[Records from a data collection]

--------------------------------

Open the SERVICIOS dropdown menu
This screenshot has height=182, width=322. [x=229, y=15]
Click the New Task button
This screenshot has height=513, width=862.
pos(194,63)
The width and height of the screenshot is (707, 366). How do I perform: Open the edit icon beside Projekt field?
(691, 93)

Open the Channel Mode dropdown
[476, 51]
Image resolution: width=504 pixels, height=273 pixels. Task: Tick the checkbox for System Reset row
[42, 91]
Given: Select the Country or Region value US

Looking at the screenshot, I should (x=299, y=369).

--------------------------------

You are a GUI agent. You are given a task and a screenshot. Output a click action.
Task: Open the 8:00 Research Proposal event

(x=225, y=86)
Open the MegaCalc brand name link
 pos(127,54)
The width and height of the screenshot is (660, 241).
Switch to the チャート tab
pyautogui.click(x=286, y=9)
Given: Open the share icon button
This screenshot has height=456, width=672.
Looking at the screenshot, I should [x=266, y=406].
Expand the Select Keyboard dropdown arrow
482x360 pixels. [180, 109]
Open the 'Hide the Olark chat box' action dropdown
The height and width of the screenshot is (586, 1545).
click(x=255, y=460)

--------------------------------

● **Activity**: Identify each line in the records above that contains the word "action", and copy it out in full.

● **Answer**:
You are a GUI agent. You are given a task and a screenshot. Output a click action.
Open the 'Hide the Olark chat box' action dropdown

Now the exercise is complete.